While driving, my mind drifts to the people who live here now. The altitude is 8500-ft, the air is crisp and clear and it’s hard to imagine a better spot. There are turn-ins with 80-100 mailboxes clumped together, so houses exist unseen off in the trees. There are people on horseback, and horses grazing in pastures next to modest homes. This is probably heaven for horseback riding. The land is rugged and jagged, but the trails flow with the contours, are cushioned by sand and pine needles, and offer nice views.
A gravel road leads in a few miles to a museum building. I stopped a half-mile in, and walked a short distance to see this cabin – built in 2003 for Ron Howard movie: “The Missing”
The pics above and below are from the same spot. It’s tough to grasp the scale. This meadow is probably eight miles across.
Thought these were beetle-kill, but it’s due to a 2011 fire that burned 30,000 acres here and over toward Bandolier.

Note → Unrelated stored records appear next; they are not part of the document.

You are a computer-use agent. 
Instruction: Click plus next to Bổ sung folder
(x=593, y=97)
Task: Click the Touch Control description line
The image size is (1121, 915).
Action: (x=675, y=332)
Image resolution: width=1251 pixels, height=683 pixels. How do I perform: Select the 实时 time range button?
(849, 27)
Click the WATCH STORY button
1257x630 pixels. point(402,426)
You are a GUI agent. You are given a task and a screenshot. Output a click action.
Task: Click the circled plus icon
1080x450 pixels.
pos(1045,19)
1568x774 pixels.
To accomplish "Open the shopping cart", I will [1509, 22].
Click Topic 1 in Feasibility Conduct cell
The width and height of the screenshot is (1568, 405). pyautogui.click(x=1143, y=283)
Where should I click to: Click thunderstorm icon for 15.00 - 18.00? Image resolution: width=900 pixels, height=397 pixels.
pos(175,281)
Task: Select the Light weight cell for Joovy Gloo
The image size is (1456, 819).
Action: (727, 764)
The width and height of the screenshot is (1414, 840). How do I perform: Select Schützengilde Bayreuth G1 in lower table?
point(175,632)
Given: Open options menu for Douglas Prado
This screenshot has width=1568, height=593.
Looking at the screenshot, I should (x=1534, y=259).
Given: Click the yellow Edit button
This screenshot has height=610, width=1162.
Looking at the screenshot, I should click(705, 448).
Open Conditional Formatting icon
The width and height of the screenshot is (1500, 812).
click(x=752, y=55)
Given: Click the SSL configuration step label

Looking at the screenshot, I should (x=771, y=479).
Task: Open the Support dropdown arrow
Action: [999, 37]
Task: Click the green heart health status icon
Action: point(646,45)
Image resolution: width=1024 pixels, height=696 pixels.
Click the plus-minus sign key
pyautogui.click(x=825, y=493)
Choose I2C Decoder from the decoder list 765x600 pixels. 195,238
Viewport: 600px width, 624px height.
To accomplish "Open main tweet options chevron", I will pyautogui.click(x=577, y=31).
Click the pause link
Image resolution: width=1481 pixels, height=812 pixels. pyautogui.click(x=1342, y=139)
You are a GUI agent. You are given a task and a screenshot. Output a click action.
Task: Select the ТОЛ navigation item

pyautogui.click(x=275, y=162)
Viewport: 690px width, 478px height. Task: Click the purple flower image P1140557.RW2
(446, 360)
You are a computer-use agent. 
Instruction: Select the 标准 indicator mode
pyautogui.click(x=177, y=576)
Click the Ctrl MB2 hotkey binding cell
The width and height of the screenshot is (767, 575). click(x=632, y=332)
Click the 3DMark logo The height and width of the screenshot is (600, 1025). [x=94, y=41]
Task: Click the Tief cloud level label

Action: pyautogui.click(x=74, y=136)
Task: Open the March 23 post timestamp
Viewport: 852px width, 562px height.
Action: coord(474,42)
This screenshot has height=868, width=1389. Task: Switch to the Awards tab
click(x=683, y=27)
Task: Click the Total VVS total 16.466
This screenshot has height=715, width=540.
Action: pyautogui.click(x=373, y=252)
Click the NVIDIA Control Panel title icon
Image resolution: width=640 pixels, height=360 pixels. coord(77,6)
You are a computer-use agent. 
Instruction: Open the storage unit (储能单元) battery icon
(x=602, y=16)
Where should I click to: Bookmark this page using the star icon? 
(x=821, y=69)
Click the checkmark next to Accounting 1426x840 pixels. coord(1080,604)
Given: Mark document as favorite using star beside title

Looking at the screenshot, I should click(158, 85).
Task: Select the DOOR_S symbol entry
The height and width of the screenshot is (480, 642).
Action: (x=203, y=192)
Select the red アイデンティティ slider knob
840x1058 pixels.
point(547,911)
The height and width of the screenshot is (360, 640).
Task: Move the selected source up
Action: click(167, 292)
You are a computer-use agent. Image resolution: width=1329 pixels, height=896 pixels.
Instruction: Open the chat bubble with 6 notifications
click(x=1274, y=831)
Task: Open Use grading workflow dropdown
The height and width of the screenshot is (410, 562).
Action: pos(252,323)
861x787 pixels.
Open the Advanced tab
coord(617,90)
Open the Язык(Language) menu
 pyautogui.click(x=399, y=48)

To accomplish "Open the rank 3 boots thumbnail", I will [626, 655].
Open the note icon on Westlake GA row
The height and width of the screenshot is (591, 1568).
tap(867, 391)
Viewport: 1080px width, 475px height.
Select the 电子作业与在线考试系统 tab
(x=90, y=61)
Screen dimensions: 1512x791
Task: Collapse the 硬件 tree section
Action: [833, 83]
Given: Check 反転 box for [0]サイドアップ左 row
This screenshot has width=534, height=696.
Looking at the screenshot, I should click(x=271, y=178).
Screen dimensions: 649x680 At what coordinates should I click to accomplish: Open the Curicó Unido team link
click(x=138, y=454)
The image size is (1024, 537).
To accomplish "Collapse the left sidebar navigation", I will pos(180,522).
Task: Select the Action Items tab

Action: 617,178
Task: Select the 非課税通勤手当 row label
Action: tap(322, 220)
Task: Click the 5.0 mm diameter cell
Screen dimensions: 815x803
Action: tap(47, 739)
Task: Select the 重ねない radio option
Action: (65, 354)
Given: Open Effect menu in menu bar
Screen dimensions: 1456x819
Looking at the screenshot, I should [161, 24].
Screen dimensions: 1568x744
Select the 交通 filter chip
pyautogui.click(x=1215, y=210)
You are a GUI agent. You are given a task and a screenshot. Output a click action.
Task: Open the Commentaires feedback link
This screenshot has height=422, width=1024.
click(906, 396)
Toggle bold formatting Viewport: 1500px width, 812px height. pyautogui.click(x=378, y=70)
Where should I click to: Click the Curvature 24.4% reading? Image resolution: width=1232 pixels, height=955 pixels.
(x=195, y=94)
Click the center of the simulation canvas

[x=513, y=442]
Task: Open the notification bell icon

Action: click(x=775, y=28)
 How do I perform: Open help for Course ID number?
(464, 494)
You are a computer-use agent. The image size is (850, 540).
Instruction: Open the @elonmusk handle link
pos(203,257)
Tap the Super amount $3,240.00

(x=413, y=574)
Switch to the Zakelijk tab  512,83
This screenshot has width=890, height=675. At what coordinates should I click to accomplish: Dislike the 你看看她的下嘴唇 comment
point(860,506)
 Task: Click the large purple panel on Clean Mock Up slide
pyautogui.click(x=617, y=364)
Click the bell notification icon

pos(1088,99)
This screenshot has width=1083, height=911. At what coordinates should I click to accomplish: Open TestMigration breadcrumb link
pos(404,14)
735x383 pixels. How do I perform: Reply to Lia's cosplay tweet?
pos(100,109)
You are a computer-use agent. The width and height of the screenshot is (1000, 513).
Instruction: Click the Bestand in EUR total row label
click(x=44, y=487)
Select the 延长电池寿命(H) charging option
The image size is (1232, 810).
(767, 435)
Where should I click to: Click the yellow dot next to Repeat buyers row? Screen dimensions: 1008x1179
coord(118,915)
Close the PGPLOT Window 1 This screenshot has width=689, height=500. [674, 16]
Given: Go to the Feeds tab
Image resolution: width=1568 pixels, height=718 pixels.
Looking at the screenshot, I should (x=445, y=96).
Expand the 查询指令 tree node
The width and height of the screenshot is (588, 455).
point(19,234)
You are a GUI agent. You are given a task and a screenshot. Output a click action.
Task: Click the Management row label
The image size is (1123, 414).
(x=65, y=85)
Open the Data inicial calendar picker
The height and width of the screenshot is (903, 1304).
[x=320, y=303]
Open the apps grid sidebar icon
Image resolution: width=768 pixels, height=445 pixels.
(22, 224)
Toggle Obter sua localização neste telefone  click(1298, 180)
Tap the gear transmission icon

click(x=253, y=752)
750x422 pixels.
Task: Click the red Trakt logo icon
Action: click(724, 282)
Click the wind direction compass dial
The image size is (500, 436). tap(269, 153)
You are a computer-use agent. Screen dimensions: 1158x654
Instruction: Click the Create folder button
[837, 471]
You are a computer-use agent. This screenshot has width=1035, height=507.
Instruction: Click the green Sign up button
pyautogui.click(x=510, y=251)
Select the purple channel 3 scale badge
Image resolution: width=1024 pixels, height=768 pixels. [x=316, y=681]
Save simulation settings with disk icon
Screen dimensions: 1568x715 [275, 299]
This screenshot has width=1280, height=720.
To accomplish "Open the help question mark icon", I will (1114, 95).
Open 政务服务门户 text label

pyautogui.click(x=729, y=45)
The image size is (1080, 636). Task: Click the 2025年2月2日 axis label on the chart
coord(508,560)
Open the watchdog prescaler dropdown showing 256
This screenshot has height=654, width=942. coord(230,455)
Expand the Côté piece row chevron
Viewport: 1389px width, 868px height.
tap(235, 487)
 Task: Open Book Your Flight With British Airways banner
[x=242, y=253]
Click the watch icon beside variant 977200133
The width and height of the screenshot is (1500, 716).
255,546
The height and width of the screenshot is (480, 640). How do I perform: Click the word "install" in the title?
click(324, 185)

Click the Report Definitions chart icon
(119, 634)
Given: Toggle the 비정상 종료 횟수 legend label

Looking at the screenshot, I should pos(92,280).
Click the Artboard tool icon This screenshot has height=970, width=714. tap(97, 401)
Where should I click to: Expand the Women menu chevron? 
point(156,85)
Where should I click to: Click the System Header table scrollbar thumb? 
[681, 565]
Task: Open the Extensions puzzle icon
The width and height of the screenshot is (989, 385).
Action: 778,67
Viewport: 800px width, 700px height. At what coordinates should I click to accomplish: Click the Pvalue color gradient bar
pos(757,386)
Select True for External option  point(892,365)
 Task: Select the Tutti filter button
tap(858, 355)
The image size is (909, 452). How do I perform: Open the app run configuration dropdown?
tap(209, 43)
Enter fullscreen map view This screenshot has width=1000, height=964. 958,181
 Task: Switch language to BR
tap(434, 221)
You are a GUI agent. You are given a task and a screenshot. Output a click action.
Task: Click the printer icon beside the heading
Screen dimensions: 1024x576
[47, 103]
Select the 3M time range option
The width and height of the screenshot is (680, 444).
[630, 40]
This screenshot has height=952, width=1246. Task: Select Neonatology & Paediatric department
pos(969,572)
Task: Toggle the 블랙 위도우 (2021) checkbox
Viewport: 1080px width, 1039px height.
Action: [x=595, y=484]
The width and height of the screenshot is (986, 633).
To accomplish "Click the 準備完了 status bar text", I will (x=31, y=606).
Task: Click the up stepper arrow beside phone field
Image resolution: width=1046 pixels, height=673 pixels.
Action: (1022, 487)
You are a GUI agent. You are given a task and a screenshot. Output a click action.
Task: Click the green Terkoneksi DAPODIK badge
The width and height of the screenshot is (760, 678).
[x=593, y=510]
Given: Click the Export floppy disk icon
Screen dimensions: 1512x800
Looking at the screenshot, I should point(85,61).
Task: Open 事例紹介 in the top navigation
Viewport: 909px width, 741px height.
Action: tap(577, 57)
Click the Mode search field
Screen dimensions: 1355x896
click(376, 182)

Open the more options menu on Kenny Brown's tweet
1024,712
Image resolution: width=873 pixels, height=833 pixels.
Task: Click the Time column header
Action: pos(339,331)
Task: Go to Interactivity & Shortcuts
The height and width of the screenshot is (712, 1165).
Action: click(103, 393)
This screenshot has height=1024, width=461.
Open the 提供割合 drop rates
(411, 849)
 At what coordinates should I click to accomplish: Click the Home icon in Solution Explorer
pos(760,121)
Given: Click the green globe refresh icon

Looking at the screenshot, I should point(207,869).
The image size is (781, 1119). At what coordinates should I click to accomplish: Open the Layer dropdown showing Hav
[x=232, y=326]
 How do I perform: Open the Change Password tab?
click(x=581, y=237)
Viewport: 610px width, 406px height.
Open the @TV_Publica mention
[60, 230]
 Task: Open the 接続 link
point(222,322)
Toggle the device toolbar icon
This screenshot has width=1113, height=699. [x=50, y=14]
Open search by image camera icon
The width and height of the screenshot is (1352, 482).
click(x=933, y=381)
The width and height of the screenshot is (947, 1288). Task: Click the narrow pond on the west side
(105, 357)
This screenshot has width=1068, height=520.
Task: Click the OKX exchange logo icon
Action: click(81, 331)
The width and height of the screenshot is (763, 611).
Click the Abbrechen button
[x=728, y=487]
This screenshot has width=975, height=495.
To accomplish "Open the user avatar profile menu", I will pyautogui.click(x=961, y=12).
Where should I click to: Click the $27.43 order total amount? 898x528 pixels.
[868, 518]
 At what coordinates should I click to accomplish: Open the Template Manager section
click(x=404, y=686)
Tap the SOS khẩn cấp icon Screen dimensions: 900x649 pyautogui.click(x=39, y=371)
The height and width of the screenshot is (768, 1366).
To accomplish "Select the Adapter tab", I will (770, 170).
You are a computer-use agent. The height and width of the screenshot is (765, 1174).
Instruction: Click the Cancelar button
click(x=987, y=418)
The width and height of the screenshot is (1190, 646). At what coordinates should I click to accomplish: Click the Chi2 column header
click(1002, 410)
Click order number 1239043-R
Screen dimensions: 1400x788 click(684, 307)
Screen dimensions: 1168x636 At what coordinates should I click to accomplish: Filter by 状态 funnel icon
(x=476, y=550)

The road down into Los Alamos is exciting – narrow, winding and steep. Visited the public library, but not much else. Am heading to Santa Fe, to sleep tonight in the hills north of town and then deliver my car to the Toyota dealership for repairs by 8 am tomorrow.
The Fuller Lodge Art Building below caught my eye. Built in 1928 as a boys’ school, 771 giant pines were selected specifically for its construction.
It’s a clean town, with a large proportion of people possessing advanced degrees and probably has great schools. For retirees or families raising kids, it probably has a lot to offer.
Santa Fe, at 7000-ft and founded in 1607, is the highest and oldest capitol in the US. It’s dark when I arrive, and since a proper campground isn’t needed, I opt to find my own spot. Kept driving up into the hills north of town, past two campgrounds and multiple turn-ins with signs that forbid camping until finally reaching one that doubles as parking for a tent campground, and stayed there, above 9000-ft.
Awoke at 3:30 am, cold, and thinking about my appointment. Couldn’t get back to sleep, so drove down to the dealership, told the security guy I would be snoozing in my car in the parking lot, and did so until a transport unloading vehicles woke me at 7am.
Crazy night, but a delicious breakfast. I knew the upstairs waiting room had good wifi, but it also had great donuts for us early-birds. I ate two!
Dusk found me an hour north of Santa Fe, near Abiquiu, at a church ruin that dates back to the 1730s and the first Anglo settlers here.
Am back on the road soon, but for only a little while as it was getting dark and I don’t like missing scenery so usually stop when the sun goes down. Parked for the night next to Abiquiu Reservoir and ate dinner by the light of my LED candles.
The next morning, am heading north to Chama and then Colorado. The motorhome belongs to a sweet couple from Texas – retired schoolteachers. They pulled in shortly after I did, we visited and it made for a nice way to end the day. Two miles up the road is Ghost Ranch. I wheel in and pause a minute, thinking of five years earlier when I met this guy here.
I’d just finished driving 13-miles down an icy gravel road to an off-grid Benedictine Monastery, pulled into Ghost Ranch afterward, saw him, opened my car window to speak, he came over and stuck his whole head in the window – almost honked the horn with his nose. Here he’s backed away and is laughing at the bug-eyed look on my face.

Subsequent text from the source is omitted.